One of my favorite stories is hearing from a MedSend physician serving in a closed country in Asia. We will call her Jen. One of the first things that a missionary serving in these areas does is to attend language learning to be most effective in communicating with those they serve. During her (Jen’s) time in language learning she had a “house helper”. In certain regions, if you are from the west, it is expected that you will employ a local person to help with basic house duties. Jen begin to share Jesus with her house helper when she would come to cook or clean. One day the house helper had a headache and Jen asked if she could pray for her in the name of Jesus.  The house helper said yes.  The next day the house helper said “my headache is gone, your Jesus healed me”. Through continued conversations over the coming weeks the house helper became a follower of Christ. This opened the door to relationship with her husband and over 18 months of building a relationship with her husband, he too became a Christ follower.  This opened the door to the rest of the family…aunts, uncles, etc.  Today there is a house church meeting in Jen’s home where they read the scriptures and worship together.  The house helpers family has helped Jen and her husband connect with areas in the region that are in great need of healthcare where others have access to healthcare and also the gospel and the hope that the house helpers family has discovered. During 2019, 8000 people became Christ followers through the combined ministries of MedSend supported missionaries.


Q: How have you seen God move in the midst of a global pandemic? 

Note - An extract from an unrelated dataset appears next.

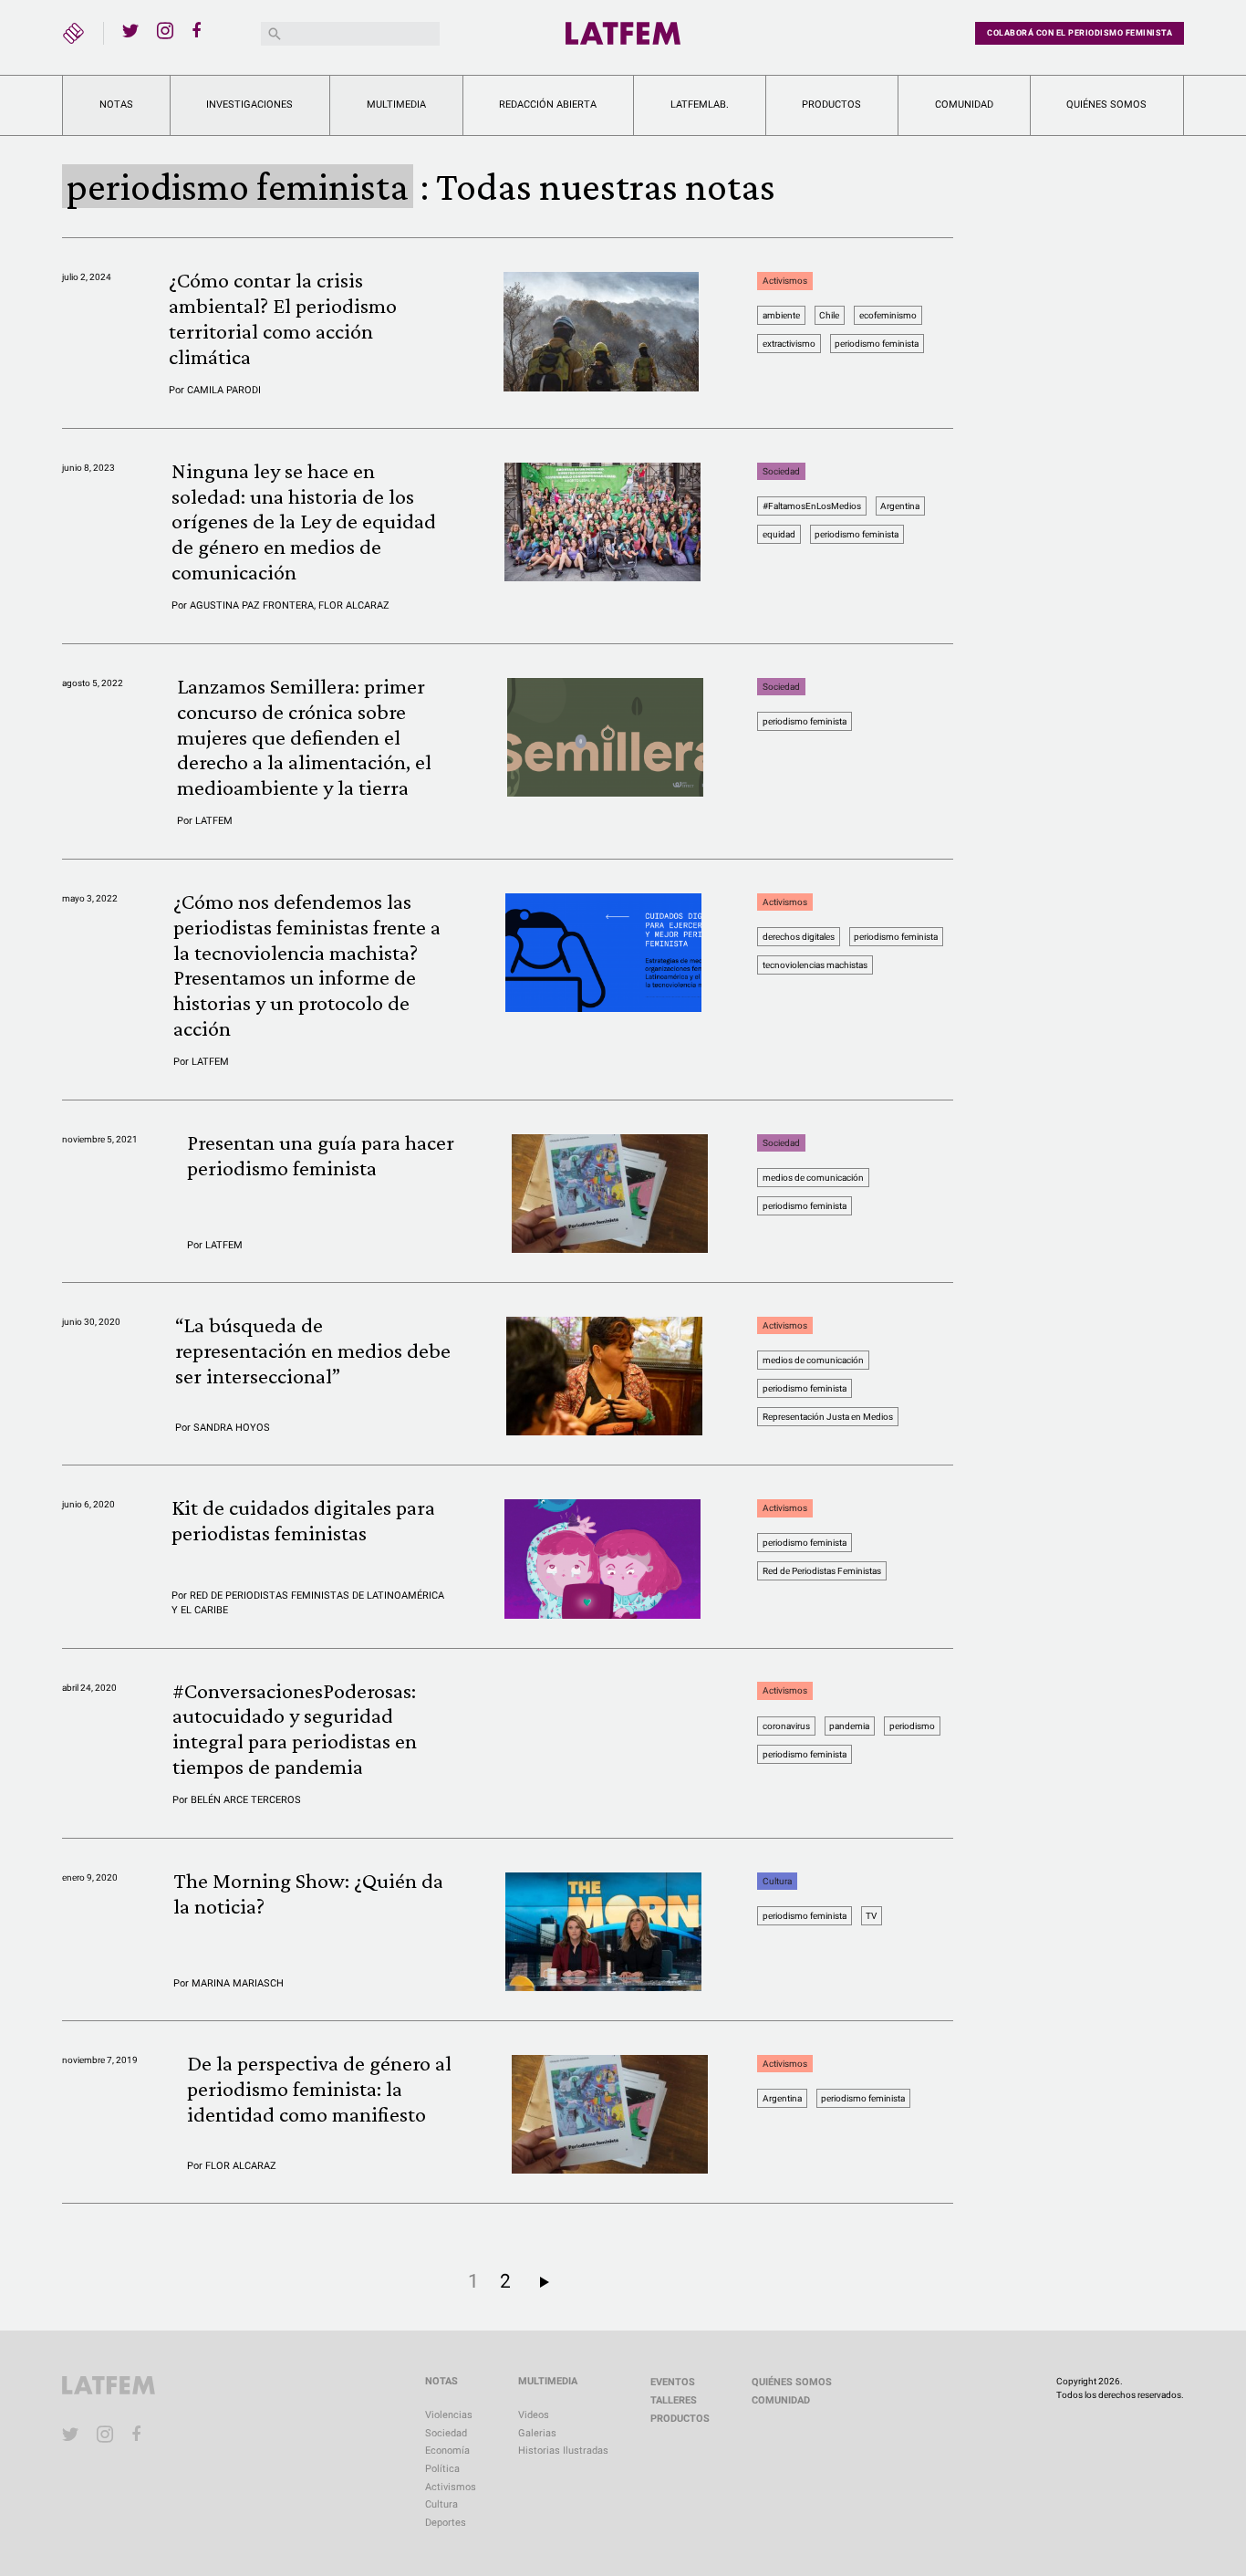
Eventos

For most MedSend healthcare missionaries, dealing with pandemics and disease is part of what is expected.  Covid-19 in these areas is another addition of a growing list of diseases including malaria, ebola, malnutrition, ricquets, and many other ailments. God has used this pandemic to open more doors for spiritual conversation around the world. For example in Ghana, where you are helping support a MedSend surgeon, the thought of “sheltering in” or a “lockdown” can be devastating. Just one day of not being able to work or go to the market to buy food could mean going without and if extended for a long period could lead to malnutrition or even starvation. The hospital there has two ventilators. A major outbreak and they would not be able to handle it. They can however share that there is a hope that trensends physical healing and give someone spiritual hope even in the most difficult of situations.


Q: What are the best ways the church can continue supporting you?

God is continuing to call young Christian healthcare professionals to go and serve, pray with us that they will continue to answer the call. Pray with us that borders open so MedSend healthcare providers can gain access to their areas of service. Pray for their safety and that God will continue to use this pandemic to open the door for spiritual conversations. Pray for the continued funding that is needed to support them and make it possible for them to serve. Pray that God will use this pandemic to remind those of us who have ready access to healthcare to understand the great need globally to serve those in the world who are in the greatest need.Share the need and opportunities with young people in the church. Perhaps God is preparing someone at PDCPC to be one of the next MedSend grant recipients, to go and serve through healthcare missions.